Exercise details | In the listing below, find each line holding "screenshot" and copy it.

--- START ---

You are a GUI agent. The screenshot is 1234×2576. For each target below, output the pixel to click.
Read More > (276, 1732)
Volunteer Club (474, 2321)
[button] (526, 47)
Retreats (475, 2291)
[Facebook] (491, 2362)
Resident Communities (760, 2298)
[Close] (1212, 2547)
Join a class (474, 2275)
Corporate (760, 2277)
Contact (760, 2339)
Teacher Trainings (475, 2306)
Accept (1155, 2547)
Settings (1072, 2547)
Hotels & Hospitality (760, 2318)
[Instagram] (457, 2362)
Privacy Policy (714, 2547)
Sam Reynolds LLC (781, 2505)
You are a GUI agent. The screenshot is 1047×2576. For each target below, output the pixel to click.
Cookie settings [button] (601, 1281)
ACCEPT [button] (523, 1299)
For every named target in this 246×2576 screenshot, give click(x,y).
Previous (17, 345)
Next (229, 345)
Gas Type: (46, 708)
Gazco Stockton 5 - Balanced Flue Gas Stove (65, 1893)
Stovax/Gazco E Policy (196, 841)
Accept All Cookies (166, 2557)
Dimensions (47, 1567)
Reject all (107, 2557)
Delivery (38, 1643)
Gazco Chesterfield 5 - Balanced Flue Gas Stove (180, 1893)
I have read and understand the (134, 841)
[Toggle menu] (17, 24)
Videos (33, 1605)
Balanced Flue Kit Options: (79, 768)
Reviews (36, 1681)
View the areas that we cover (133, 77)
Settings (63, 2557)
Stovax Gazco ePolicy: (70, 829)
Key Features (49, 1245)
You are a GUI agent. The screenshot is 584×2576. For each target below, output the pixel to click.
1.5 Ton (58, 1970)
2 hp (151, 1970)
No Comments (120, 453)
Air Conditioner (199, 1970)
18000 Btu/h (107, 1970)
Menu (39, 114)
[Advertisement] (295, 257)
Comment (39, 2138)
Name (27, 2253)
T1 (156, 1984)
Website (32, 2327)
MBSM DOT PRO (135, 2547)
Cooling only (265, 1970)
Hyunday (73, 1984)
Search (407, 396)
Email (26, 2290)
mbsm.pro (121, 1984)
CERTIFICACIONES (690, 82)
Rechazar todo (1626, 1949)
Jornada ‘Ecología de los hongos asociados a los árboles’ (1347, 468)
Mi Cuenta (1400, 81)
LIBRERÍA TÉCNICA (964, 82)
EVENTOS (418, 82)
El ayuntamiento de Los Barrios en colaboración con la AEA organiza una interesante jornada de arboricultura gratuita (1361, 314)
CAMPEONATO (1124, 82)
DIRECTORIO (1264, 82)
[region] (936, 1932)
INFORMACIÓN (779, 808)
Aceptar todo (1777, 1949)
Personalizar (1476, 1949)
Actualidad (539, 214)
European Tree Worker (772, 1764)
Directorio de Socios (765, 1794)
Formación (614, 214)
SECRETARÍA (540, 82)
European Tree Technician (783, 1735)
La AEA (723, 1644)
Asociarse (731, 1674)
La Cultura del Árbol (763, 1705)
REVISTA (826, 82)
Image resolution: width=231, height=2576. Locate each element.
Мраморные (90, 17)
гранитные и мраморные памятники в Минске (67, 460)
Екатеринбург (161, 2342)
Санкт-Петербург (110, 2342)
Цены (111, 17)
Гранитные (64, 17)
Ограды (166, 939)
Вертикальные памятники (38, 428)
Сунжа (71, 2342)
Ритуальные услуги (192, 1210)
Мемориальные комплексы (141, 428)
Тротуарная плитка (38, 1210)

--- END ---

Reply to the exercise |
You are a GUI agent. The screenshot is 1234×2576. For each target below, output the pixel to click.
You are a GUI agent. The screenshot is 1047×2576. For each target below, output the pixel to click.
For every named target in this 246×2576 screenshot, give click(x,y).
You are a GUI agent. The screenshot is 584×2576. For each target below, output the pixel to click.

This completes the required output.